Instructions for the task:
Please update the material from the line with "Given: Open the Arial font dropdown" to the line with "625x1110 pixels. coord(37,789)" by replacing "dropdown" with "menu", keeping everything else the same. Leave the pictures out of your answer.

Task material:

[start]

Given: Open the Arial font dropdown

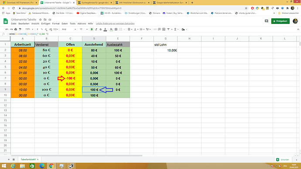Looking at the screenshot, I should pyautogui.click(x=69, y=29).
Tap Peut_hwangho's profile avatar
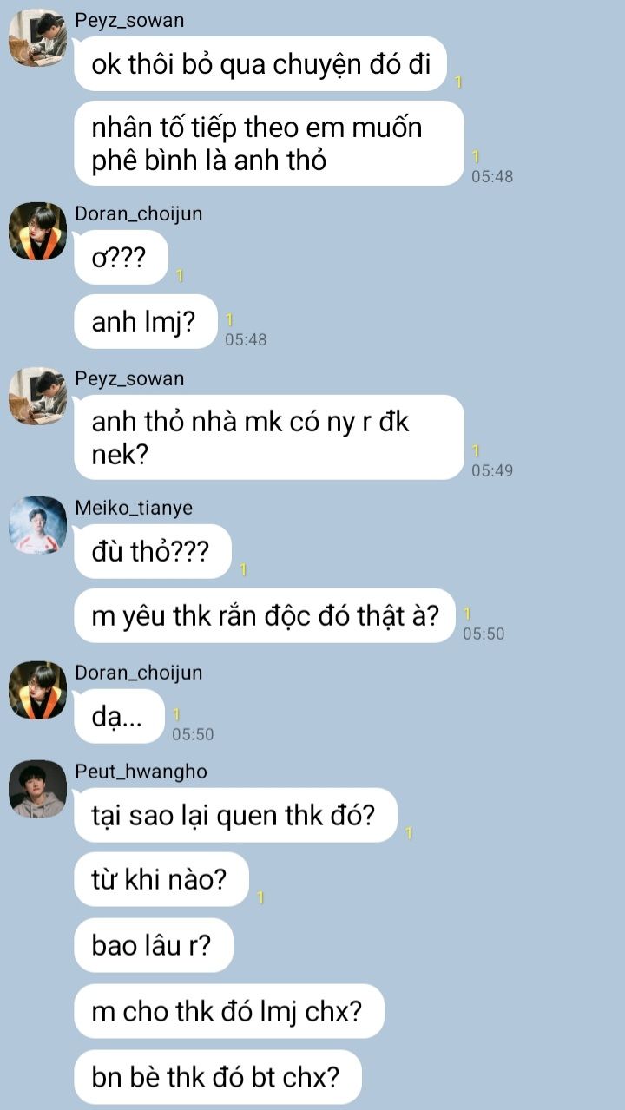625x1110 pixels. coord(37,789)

[end]
[start]

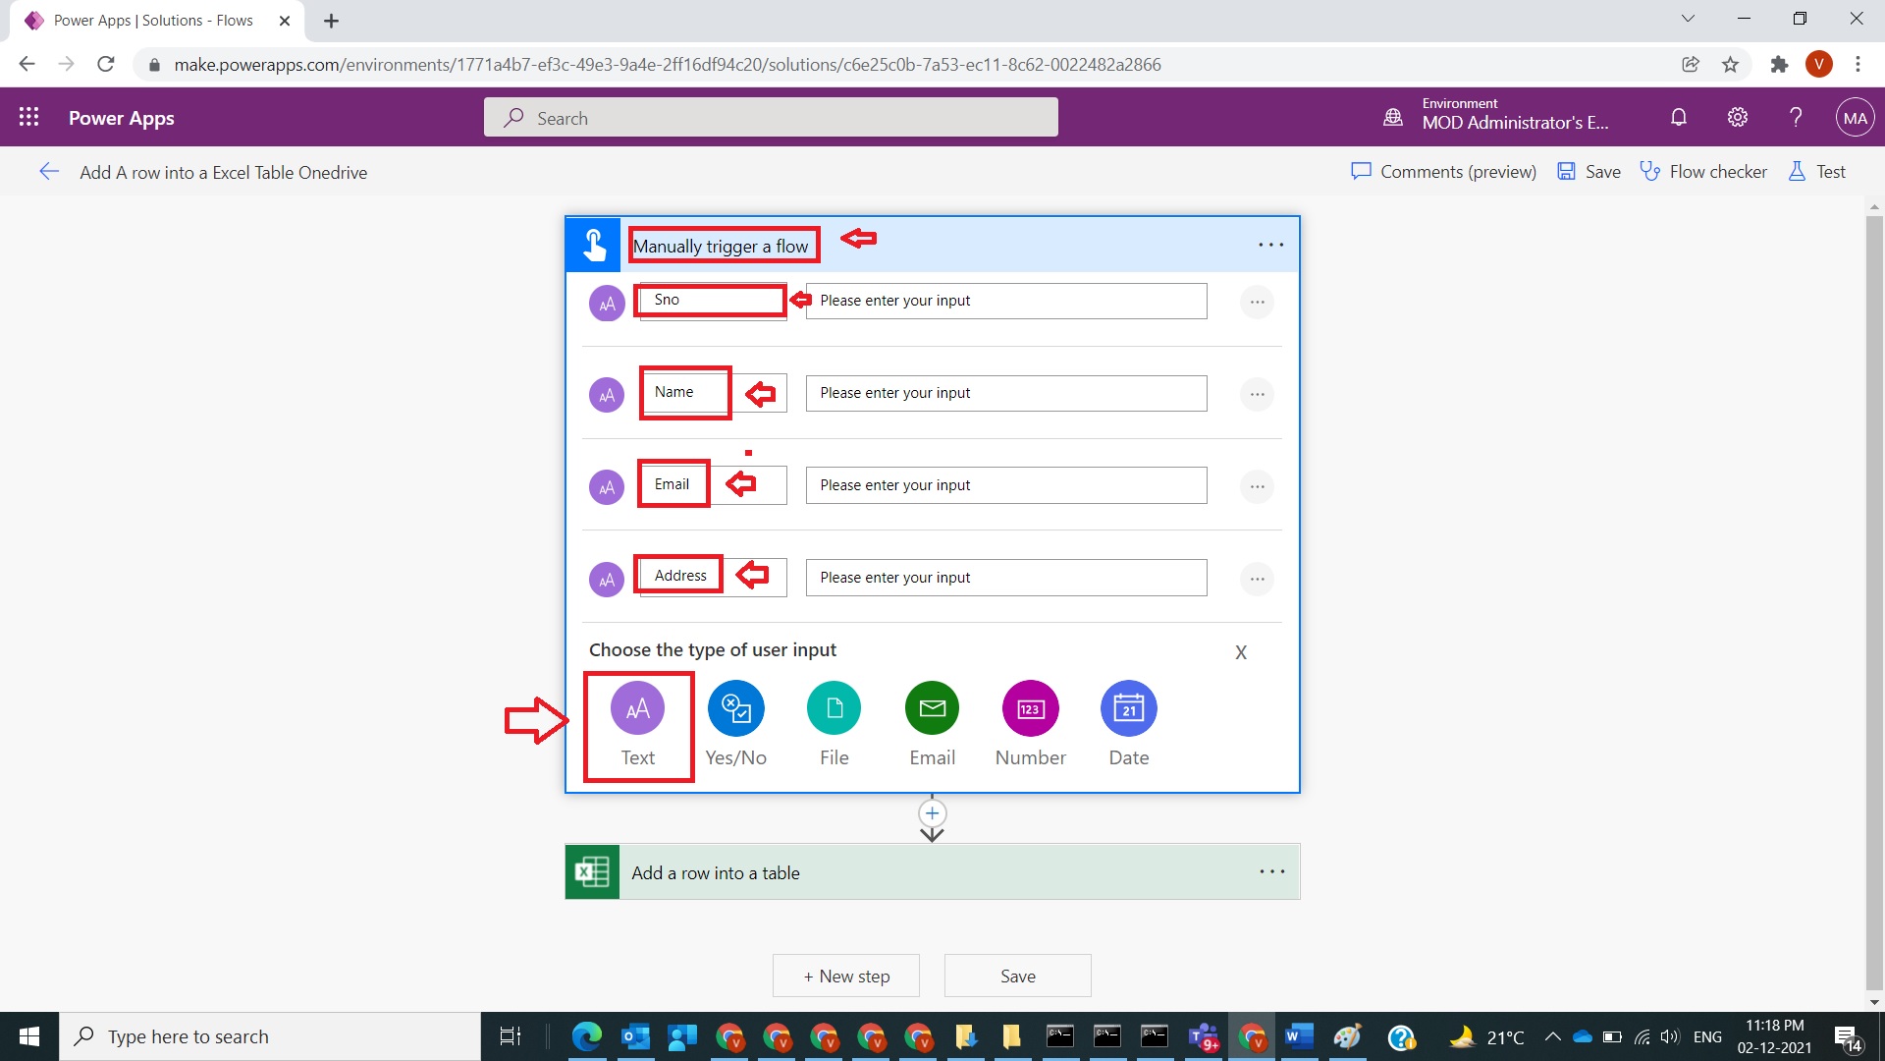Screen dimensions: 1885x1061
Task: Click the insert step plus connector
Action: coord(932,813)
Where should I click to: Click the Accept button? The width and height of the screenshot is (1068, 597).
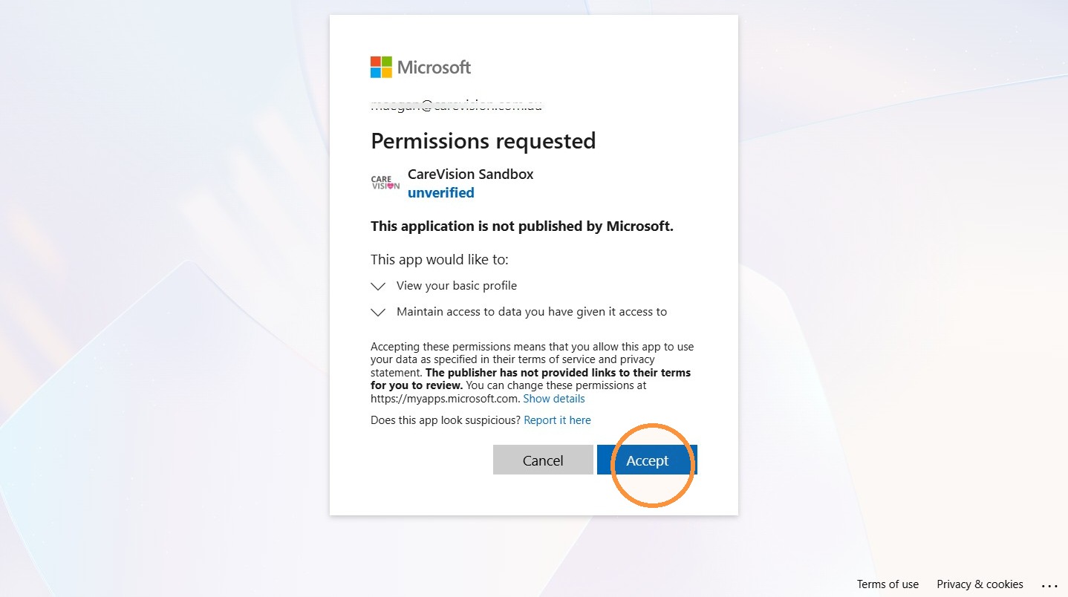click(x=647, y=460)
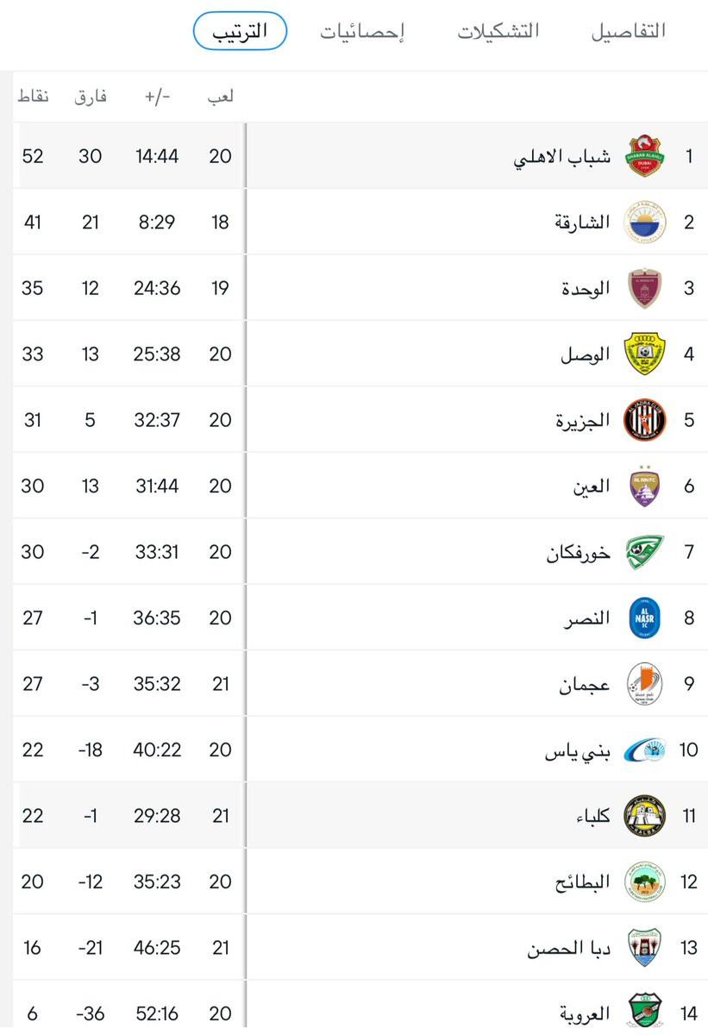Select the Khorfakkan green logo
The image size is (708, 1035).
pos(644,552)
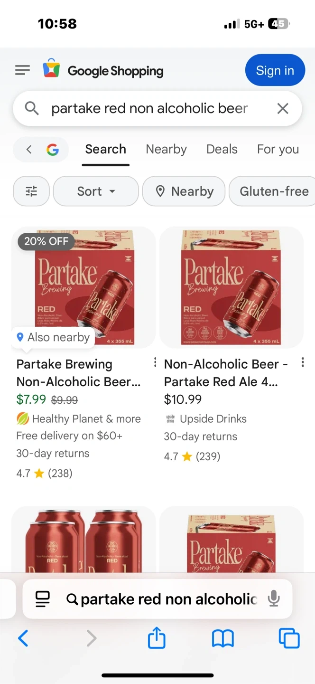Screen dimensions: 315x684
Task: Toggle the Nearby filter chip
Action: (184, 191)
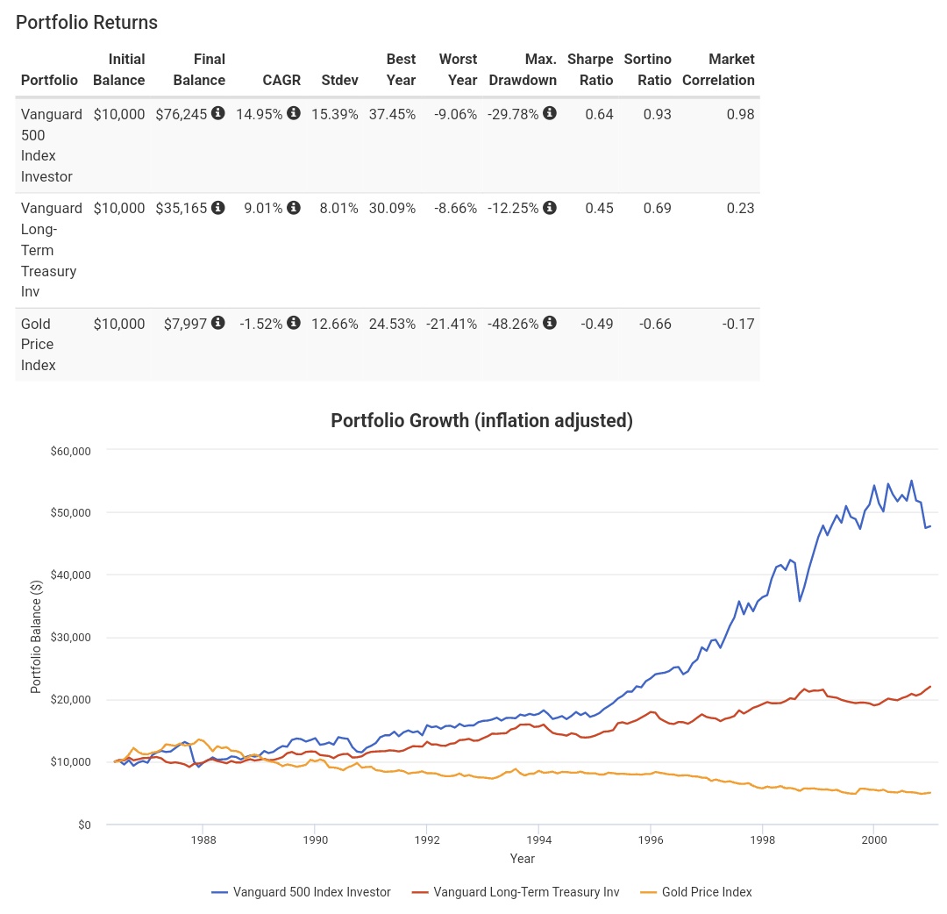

[end]

Answer below:
Given: Open the Arial font menu

Looking at the screenshot, I should pyautogui.click(x=69, y=29).
Tap Peut_hwangho's profile avatar
625x1110 pixels. coord(37,789)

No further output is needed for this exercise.